L’appartement de Khalid sent la rose. Littéralement. Dans un petit cagibi, il entrepose des dizaines de bombes de bain à la rose, au géranium et au cannabidiol (CBD) que ce brun à l’allure sportive confectionne lui-même. Sur la table de la cuisine trône une imprimante 3D, à l’aide de laquelle il fabrique les moules des bombes. Et dans la salle de bain, la baignoire lui sert à tester ses créations. À 28 ans, Khalid vient tout juste de lancer sa marque, HMP. Sa bombe de bain est déjà en vente dans plusieurs boutiques locales et il compte sur la grisaille hivernale qui arrive pour booster les ventes.

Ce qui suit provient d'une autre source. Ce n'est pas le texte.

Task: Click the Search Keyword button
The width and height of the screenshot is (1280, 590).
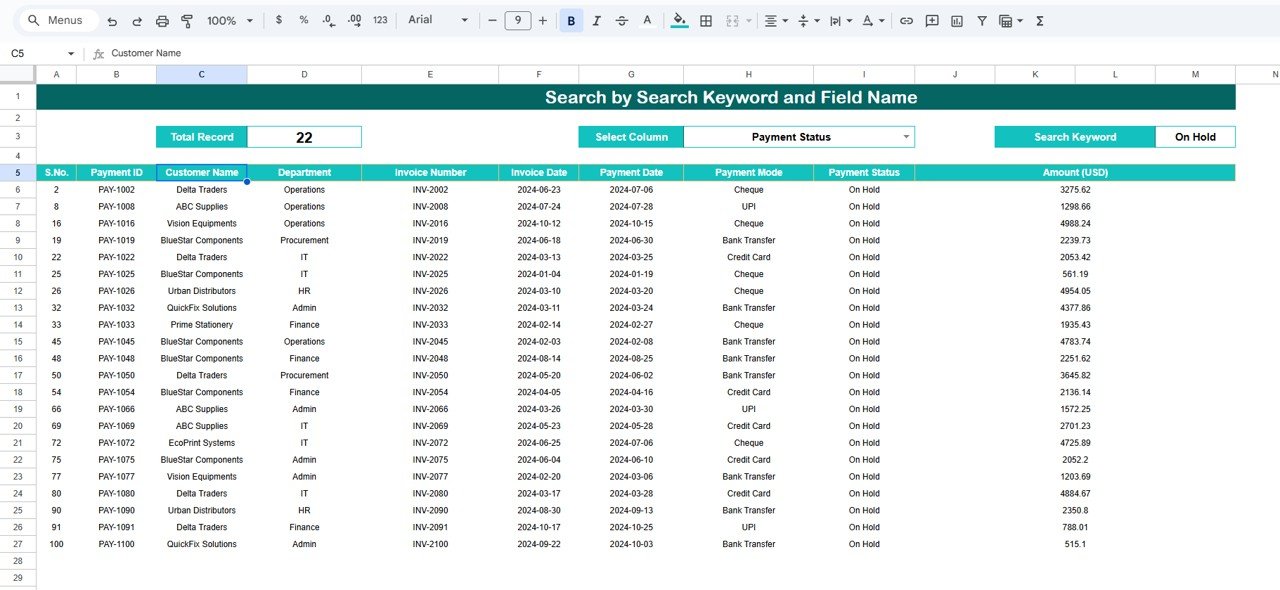Action: pyautogui.click(x=1074, y=136)
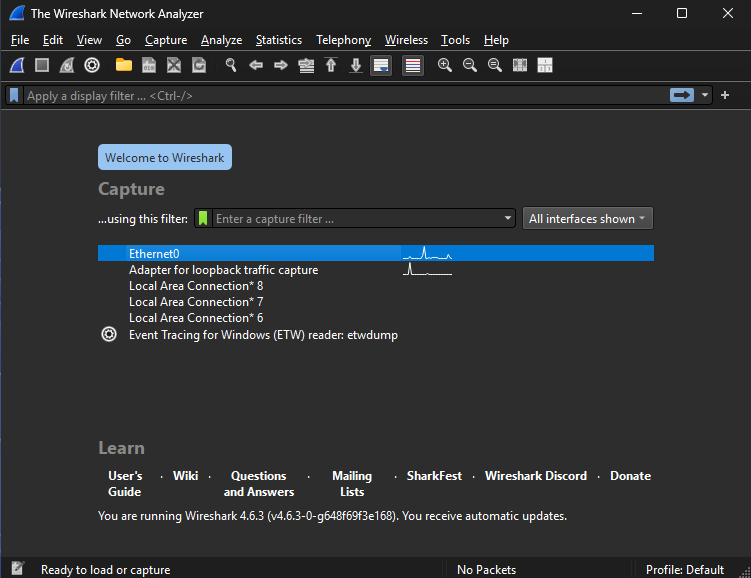Open a capture file via folder icon
Screen dimensions: 751x578
click(x=124, y=65)
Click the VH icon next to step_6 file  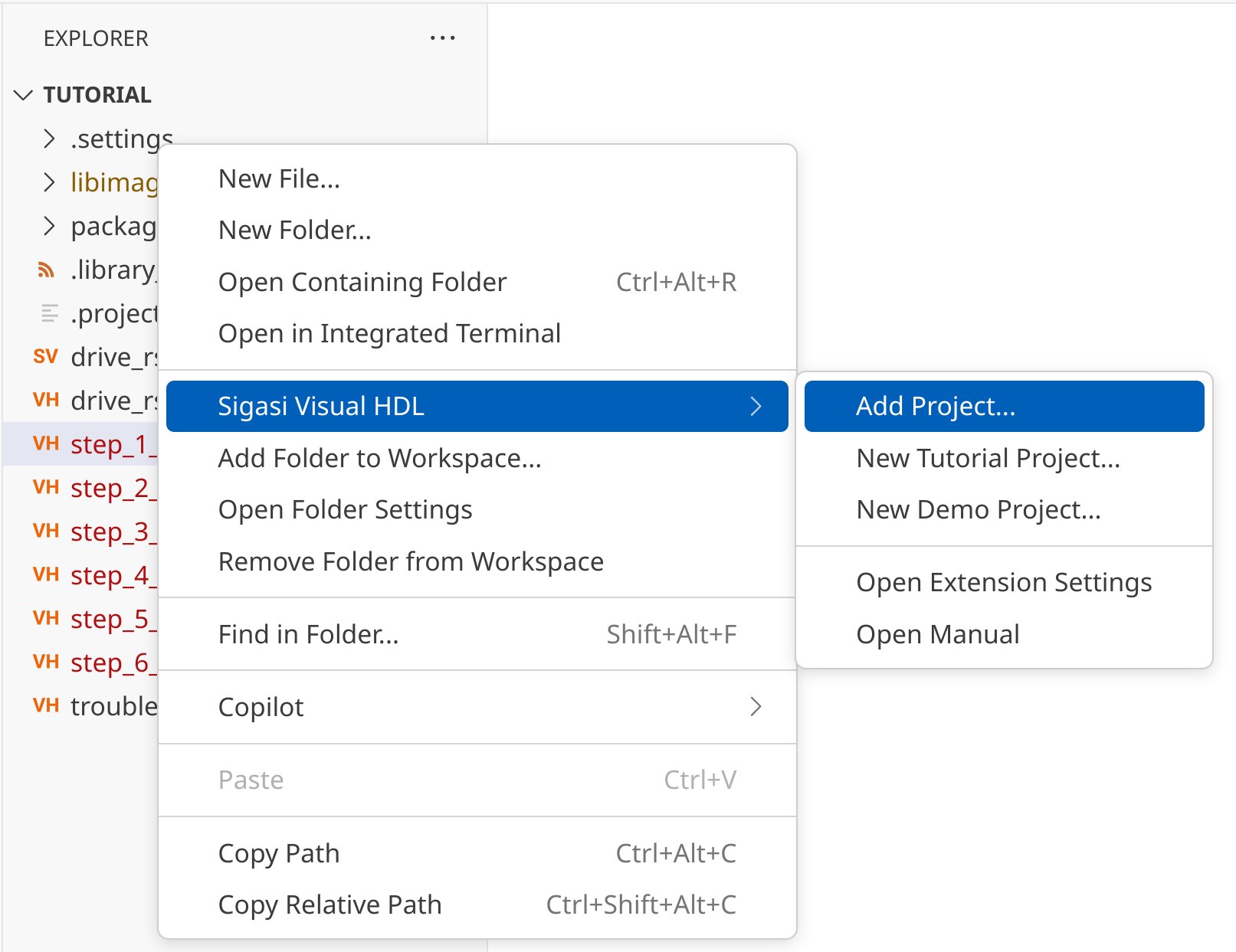pyautogui.click(x=46, y=662)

Un appartement situé à Prenzlauer Berg, l’un des quartiers huppés de Berlin, une start-up sur la voie de la réussite : il y a quelques années, Khalid était loin d’imaginer avoir tout cela. Le jeune Syrien est arrivé à Berlin il y a six ans, en 2014. Il a fui le régime de Bachar el-Assad car il refusait, entre autres, d’effectuer son service militaire. Après s'être réfugié au Liban deux fois, et à Dubaï entre temps pour terminer ses études d'ingénieur en informatique, Khalid est rapidement recruté à distance pour un job en Allemagne grâce à ses compétences. « J'ai été le premier ingénieur engagé par l'entreprise Retention Grid », précise-t-il avec fierté.

Khalid
Les boules de bain de Khalid © Lucile Gagniere

Alors que Khalid cherchait un travail en Allemagne depuis le Liban, des centaines de milliers de Syriens traversaient les frontières pour rejoindre le Vieux Continent, fuyant la guerre eux aussi. De 2014 à 2019, l’Office Fédérale pour la Migration et les Réfugiés (BAMF) a comptabilisé près de 2 millions de demandes d’asile, avec un pic de 745 545 demandes en 2016. Mais cette dynamique avait commencé bien avant : on observe une hausse des demandes dès 2012. Le nombre de demandes d’asile a depuis considérablement baissé (165 938 en 2019). À titre de comparaison, l’Ofpra (Office Français de Protection des Réfugiés et Apatrides) a enregistré 85 244 demandes en 2016 et 132 826 en 2019. La France et l’Allemagne sont ainsi les membres de l’UE ayant accueilli le plus de réfugiés en 2019. Dans toute l'Union européenne, il y a eu 676 250 demandes cette année-là, soit moins que le nombre de demandes déposées en Allemagne en 2016.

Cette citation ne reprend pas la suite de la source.